[start Dataset rows]
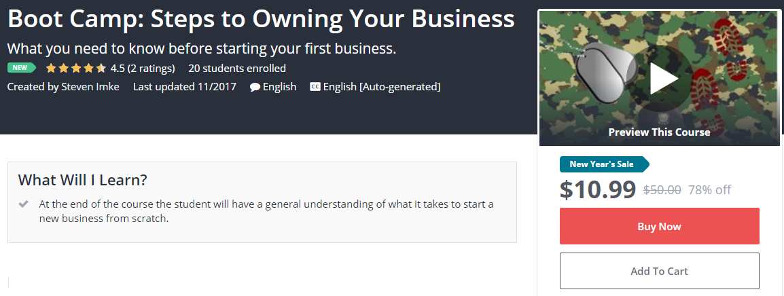Click the first gold rating star
The height and width of the screenshot is (296, 784).
click(51, 68)
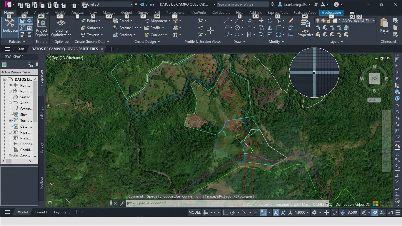Open the annotation scale 1:1000 dropdown
Screen dimensions: 402x226
pyautogui.click(x=302, y=212)
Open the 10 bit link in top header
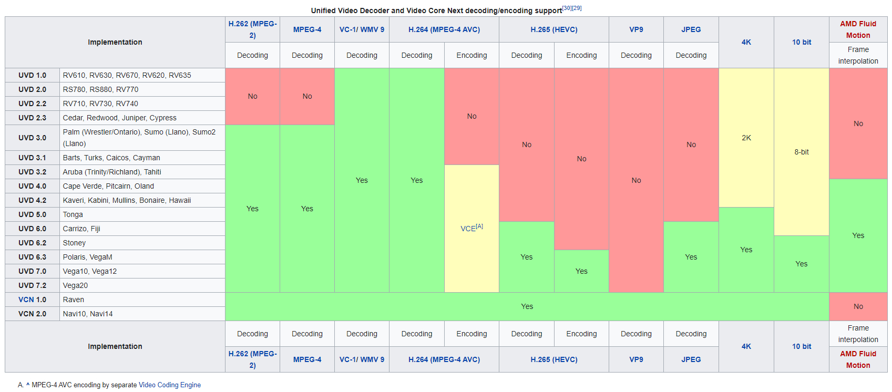 [x=801, y=42]
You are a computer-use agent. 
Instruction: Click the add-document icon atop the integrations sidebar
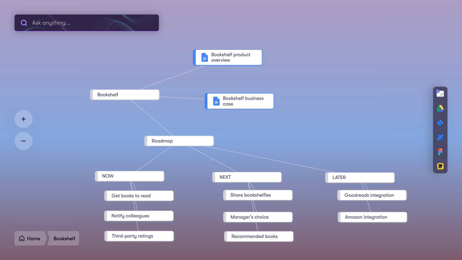(x=440, y=93)
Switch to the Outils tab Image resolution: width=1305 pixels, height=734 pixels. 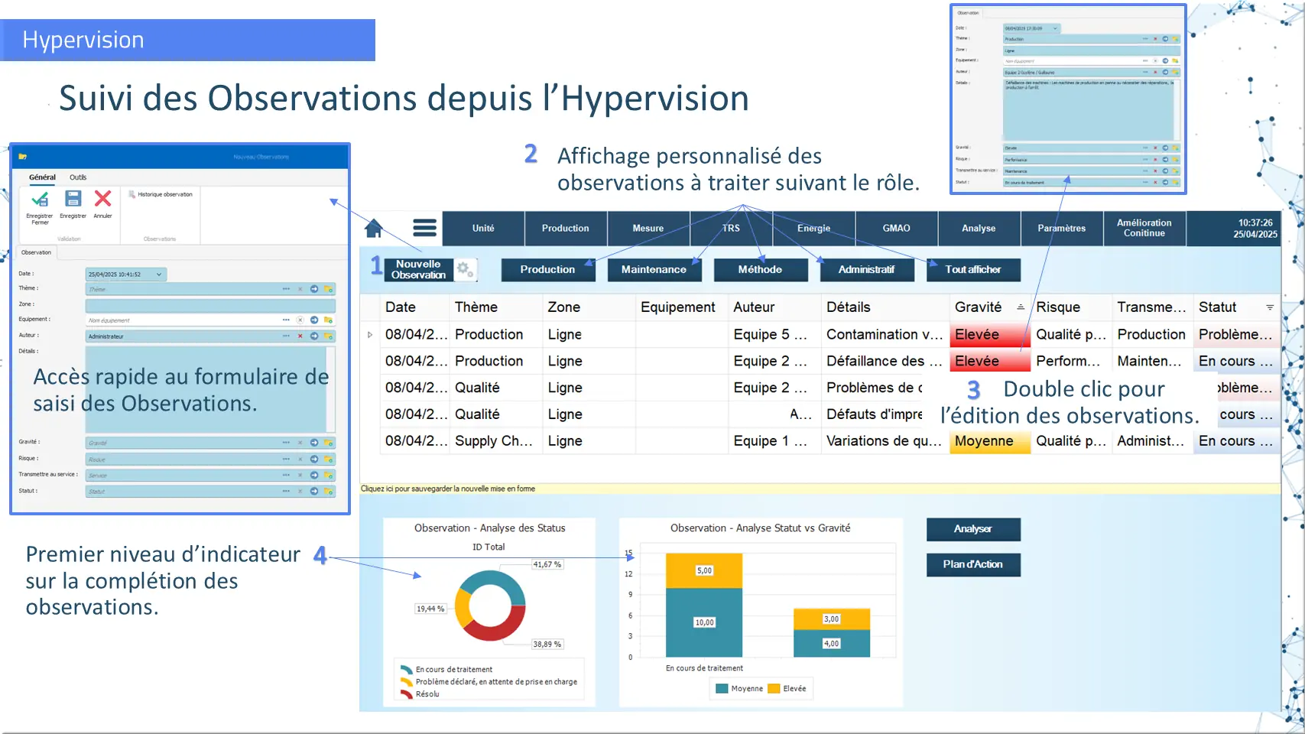[78, 177]
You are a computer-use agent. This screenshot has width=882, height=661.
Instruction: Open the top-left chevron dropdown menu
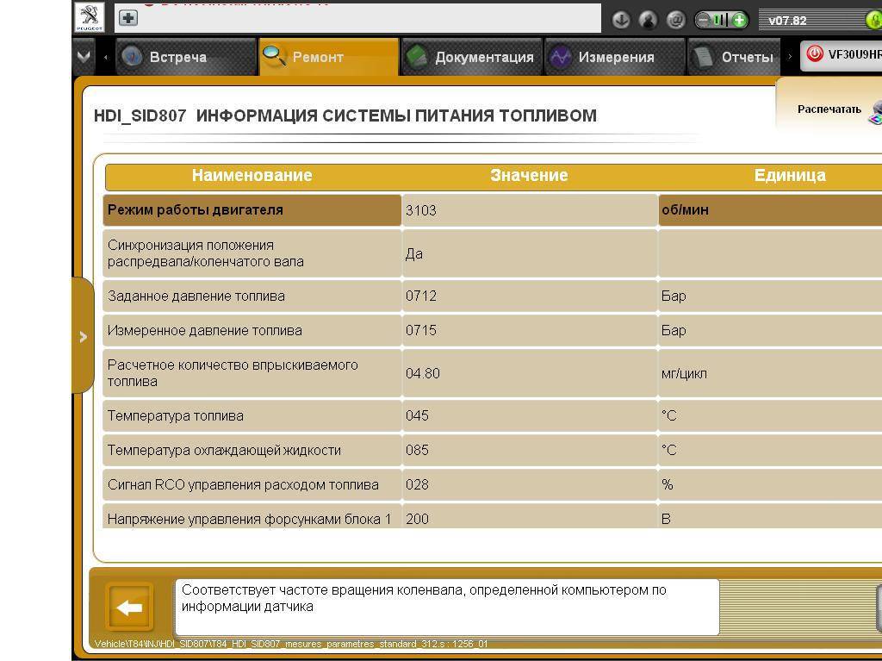click(83, 57)
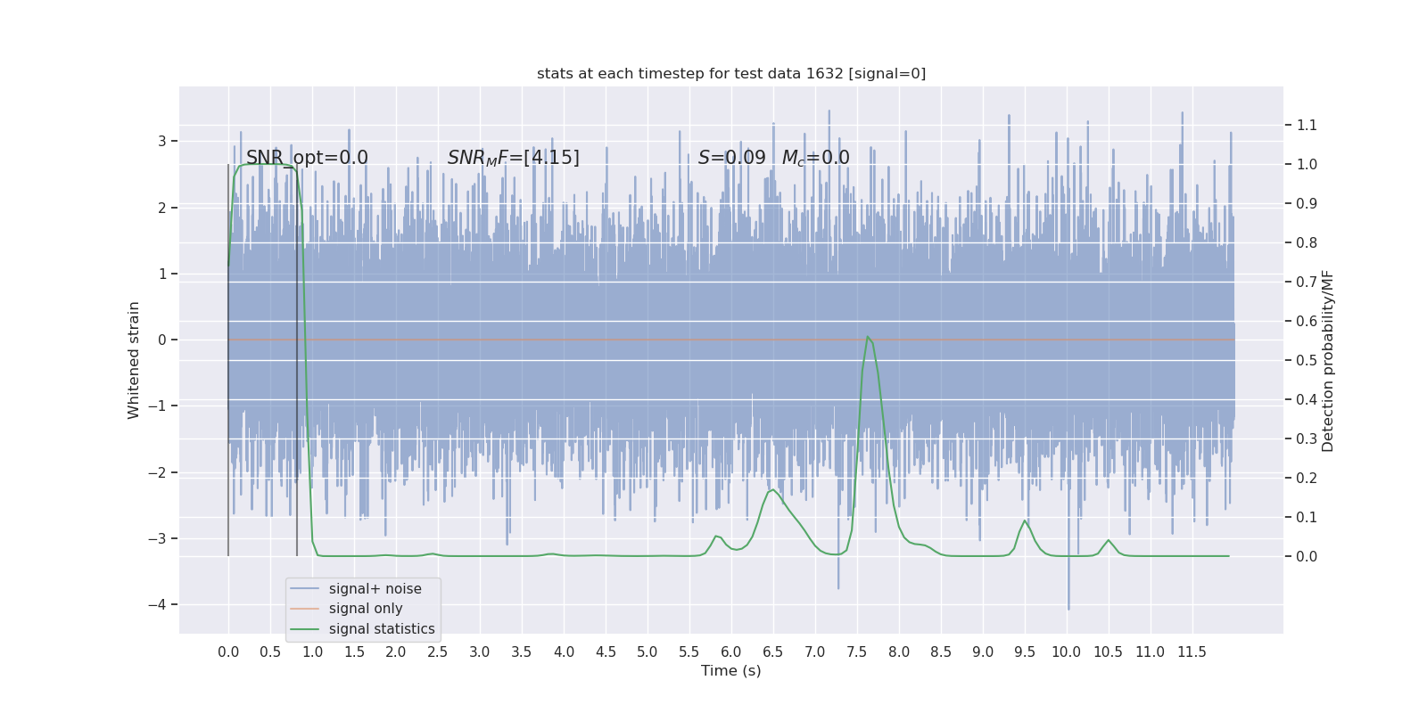Click the orange line swatch in legend
The height and width of the screenshot is (713, 1427).
click(304, 609)
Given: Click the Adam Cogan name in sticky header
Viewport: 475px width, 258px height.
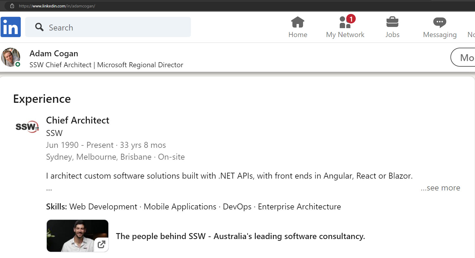Looking at the screenshot, I should point(54,54).
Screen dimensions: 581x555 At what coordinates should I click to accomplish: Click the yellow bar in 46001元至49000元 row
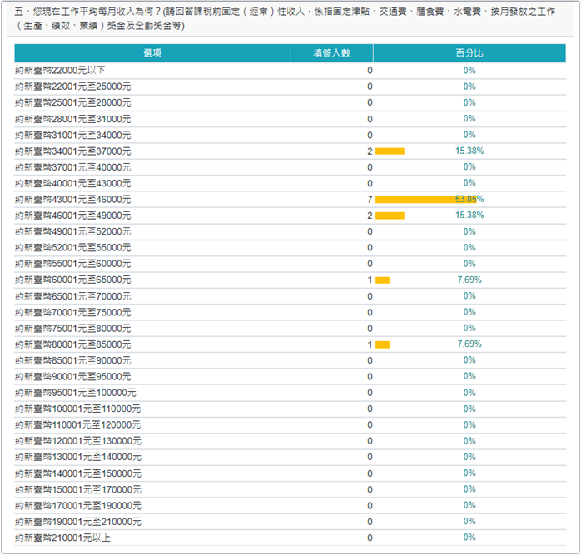(390, 216)
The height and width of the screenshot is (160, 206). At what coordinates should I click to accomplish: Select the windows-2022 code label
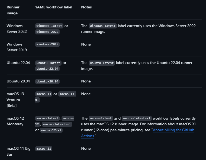click(47, 32)
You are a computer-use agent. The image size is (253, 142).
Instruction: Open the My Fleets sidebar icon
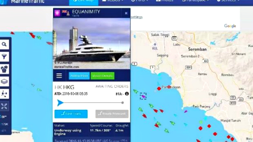tap(4, 69)
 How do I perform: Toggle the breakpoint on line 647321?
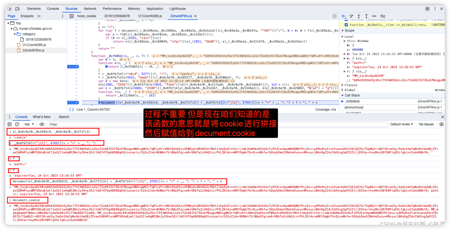click(73, 102)
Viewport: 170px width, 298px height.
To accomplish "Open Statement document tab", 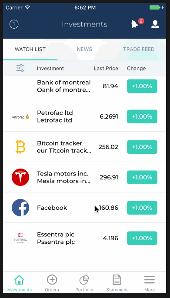I will click(x=117, y=283).
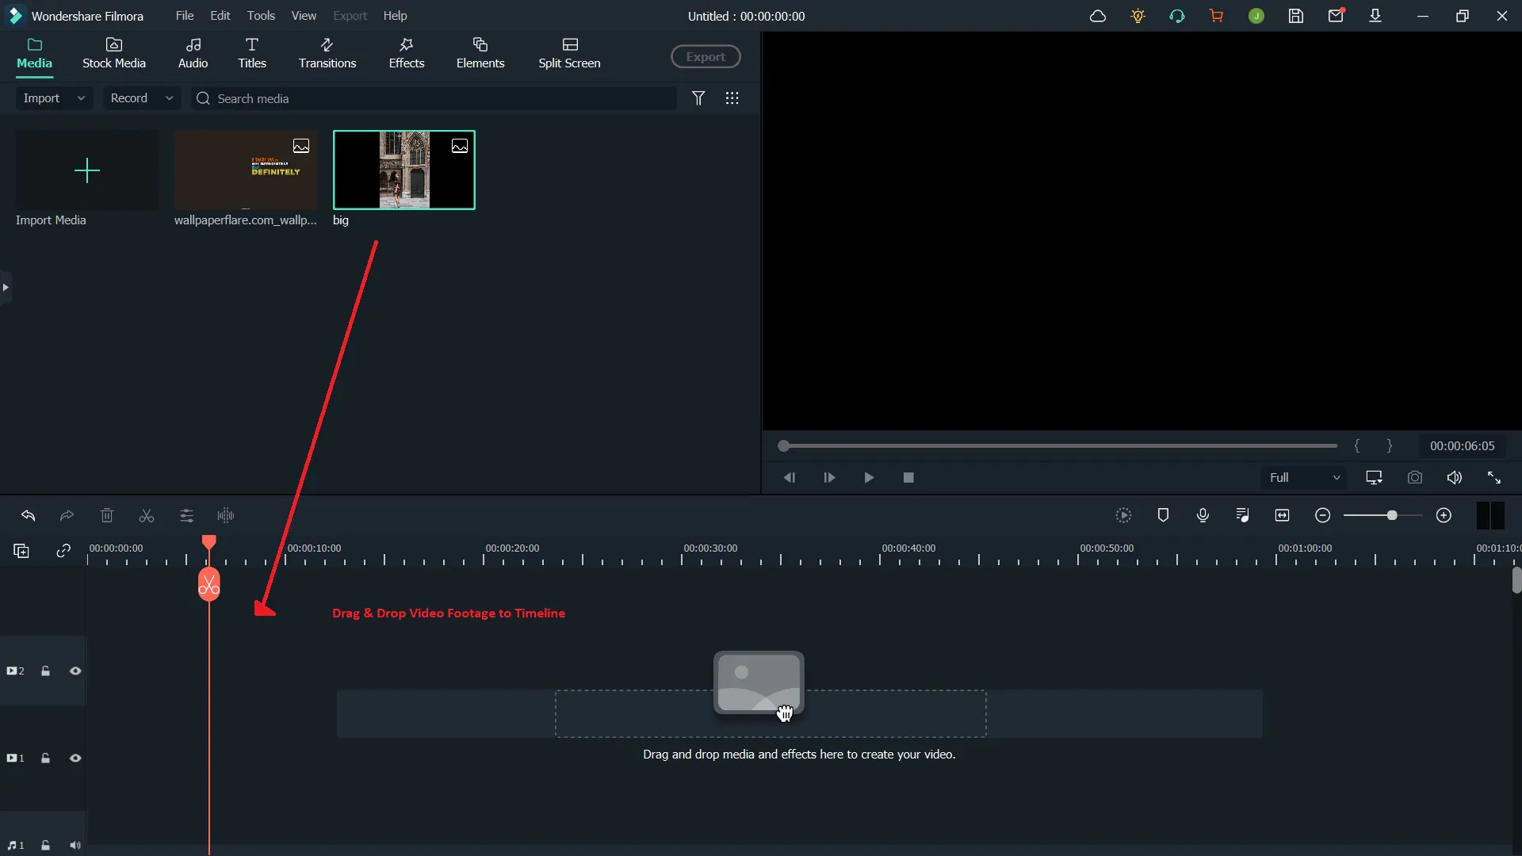
Task: Select the Split Screen tool
Action: point(568,52)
[end Dataset rows]
* _What is required_:
Update the records starting with the line containing "Given: Click the" and continuing through the line containing "click(47, 32)", replacing "yellow bar" with "green bar" and leaving everything else unchanged. Return only those lines, omitting the pictures.

* _Reply_:
Given: Click the Adam Cogan name in sticky header
Viewport: 475px width, 258px height.
Looking at the screenshot, I should point(54,54).
Screen dimensions: 581x555 At what coordinates should I click to accomplish: Click the green bar in 46001元至49000元 row
(390, 216)
The height and width of the screenshot is (160, 206). At what coordinates should I click to accomplish: Select the windows-2022 code label
click(47, 32)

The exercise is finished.